Ever noticed how everything’s an “Age” these days? The entire developed world, it seems, lives in the Age of Austerity. Even though we’re in the Age of Stimulus (err ... the Age of Austimulus?) The UK and Japan are in the Age of Uncertainty, and Americans live in the Age of Bernanke. Investors face the Age of Hype, and exchanges can’t keep up with the Age of High Frequency Trading. And who can forget the Age of Bubbles? My friends, welcome to ... drumroll ... the Age of Ages!

If you’re sufficiently scared we’ve entered some wacky new era—err, I mean age—of frightening things, take heart: Each new “age” is code for “it’s different this time.” And with folks near-universally believing things are scary-different, it’s a good sign this bull market has room to run.

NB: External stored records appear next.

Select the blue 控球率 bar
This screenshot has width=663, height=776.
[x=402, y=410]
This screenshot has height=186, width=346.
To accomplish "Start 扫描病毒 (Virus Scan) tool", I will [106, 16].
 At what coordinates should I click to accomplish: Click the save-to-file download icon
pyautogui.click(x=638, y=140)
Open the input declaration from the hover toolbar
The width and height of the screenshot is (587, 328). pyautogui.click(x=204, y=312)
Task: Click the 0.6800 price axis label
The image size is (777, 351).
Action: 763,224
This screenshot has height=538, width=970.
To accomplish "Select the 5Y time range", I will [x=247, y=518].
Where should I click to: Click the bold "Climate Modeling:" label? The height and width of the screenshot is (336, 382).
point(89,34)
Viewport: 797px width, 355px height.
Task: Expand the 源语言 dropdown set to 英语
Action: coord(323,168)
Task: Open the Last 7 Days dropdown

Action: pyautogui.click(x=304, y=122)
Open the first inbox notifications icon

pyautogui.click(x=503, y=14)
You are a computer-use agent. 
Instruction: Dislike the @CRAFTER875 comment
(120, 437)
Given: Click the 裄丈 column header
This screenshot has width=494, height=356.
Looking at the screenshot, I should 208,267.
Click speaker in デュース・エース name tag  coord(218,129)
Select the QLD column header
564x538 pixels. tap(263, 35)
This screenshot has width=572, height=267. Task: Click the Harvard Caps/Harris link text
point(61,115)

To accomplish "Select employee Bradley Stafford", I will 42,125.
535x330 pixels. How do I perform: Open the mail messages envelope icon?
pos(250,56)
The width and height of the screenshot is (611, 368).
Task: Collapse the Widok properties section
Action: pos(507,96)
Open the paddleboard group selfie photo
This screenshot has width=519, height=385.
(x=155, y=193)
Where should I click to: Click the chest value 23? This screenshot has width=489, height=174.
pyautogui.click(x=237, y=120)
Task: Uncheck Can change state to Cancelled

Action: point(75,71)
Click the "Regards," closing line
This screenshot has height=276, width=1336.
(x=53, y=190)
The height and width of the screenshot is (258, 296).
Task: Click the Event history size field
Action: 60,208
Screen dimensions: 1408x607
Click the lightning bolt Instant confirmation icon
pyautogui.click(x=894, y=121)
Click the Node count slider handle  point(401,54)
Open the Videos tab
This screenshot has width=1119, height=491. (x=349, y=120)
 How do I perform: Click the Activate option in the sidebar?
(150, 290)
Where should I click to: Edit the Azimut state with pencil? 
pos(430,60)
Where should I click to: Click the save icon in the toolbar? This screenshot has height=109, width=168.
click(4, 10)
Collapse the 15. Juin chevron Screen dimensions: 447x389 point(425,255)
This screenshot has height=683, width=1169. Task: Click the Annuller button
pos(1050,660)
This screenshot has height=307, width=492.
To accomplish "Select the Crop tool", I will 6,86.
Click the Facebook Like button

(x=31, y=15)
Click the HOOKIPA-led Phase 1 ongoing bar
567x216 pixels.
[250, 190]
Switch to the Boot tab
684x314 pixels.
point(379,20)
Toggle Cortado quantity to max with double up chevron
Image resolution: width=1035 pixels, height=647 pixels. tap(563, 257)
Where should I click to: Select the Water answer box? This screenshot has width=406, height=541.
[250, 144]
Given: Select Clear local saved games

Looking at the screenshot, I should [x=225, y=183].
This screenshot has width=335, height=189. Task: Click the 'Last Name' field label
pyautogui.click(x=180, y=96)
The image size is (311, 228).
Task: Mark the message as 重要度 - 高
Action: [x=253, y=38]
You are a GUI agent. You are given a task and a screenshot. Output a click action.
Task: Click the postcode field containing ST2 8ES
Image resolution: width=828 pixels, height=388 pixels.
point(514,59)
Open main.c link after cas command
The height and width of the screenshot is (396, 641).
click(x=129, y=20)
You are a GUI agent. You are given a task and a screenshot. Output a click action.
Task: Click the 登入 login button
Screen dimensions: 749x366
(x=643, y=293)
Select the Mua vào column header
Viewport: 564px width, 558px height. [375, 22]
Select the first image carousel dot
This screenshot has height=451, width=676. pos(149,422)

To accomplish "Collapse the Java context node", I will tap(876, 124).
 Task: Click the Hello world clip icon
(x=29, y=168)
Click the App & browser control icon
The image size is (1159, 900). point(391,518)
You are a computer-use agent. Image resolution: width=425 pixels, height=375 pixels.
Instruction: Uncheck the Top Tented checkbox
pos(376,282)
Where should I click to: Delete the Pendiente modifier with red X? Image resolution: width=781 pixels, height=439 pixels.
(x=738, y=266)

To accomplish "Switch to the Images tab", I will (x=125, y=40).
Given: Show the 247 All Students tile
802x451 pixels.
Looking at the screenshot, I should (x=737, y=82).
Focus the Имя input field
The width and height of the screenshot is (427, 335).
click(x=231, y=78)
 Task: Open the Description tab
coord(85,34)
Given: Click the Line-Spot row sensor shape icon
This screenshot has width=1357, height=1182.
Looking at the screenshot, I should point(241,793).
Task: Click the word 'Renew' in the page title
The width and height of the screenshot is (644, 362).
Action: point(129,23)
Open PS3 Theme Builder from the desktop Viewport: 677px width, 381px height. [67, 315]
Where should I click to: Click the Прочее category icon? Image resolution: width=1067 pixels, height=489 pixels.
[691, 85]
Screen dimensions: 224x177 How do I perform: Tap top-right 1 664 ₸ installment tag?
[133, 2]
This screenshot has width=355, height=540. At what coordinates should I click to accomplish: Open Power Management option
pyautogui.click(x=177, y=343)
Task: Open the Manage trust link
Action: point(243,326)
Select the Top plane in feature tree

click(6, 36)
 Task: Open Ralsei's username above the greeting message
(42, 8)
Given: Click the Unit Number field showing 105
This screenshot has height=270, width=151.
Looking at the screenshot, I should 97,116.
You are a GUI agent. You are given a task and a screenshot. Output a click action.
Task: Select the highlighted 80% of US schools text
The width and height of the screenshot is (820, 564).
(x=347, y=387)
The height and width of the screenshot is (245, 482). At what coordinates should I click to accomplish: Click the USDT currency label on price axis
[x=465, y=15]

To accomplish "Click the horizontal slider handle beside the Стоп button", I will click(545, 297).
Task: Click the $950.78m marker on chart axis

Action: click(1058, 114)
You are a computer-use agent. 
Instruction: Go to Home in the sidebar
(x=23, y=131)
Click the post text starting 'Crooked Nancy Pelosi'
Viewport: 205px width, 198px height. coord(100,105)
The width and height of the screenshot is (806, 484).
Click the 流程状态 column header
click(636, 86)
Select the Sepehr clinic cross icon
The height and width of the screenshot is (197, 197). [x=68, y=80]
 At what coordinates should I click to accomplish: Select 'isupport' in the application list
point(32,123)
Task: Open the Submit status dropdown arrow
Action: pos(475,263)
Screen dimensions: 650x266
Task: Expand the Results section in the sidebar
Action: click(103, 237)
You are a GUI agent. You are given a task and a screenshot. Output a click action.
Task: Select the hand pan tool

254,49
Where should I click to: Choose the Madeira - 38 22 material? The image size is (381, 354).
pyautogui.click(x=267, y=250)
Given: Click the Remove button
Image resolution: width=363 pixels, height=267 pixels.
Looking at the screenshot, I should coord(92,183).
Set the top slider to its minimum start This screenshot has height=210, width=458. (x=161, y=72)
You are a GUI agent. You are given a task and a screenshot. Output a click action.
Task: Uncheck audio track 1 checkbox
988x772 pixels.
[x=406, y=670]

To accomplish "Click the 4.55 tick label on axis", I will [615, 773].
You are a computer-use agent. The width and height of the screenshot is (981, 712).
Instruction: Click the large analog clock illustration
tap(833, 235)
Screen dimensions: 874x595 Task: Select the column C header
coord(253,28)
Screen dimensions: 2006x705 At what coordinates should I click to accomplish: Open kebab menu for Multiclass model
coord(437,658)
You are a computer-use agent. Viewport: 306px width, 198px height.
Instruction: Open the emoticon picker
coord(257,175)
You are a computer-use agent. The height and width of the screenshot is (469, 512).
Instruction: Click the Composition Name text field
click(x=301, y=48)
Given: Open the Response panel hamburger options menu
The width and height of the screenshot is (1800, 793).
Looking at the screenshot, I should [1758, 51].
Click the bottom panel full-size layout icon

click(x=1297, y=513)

Think about what the Ages above signify: fears of monetary and economic policy, slow growth, technological change and, well, speculative bubbles. Fears investors have had since the Age of the Buttonwood Tree! Monetary policy has always been “too loose” or “too tight,” fiscal policy too stingy or profligate, taxes too high or too low. From the ticker and telegraph to computers and algorithms, technology has supposedly threatened to make markets too volatile or give certain folks an unfair advantage. And from the first Dutch tulip trade, the first share sold of the South Sea Company and the first US railroad stocks, supposed bubble trouble has been ever-present. Simply, it isn’t different this time. It never is.

What we’re left with then is a litany of plain old fears—and when faced with fear, long-term growth investors should always ask, “Are these jitters justified?”

For now, they aren’t. Today’s monetary policy fears—QE taper terror, to be specific—are backward. They see the Fed’s bond purchases as good for the economy, though data show they’re contractionary. QE’s end will be good, but folks fear it’s bad—a big false fear with wonderful surprise potential. Those fretting slow headline growth in the US tend to miss the private sector’s overwhelming strength, with corporate earnings at all-time highs and still growing. Though technology has caused a few trading glitches lately, glitches themselves are nothing new—and throughout history, the volatility associated with them has been a mere blip along the way to perfectly fine long-term returns.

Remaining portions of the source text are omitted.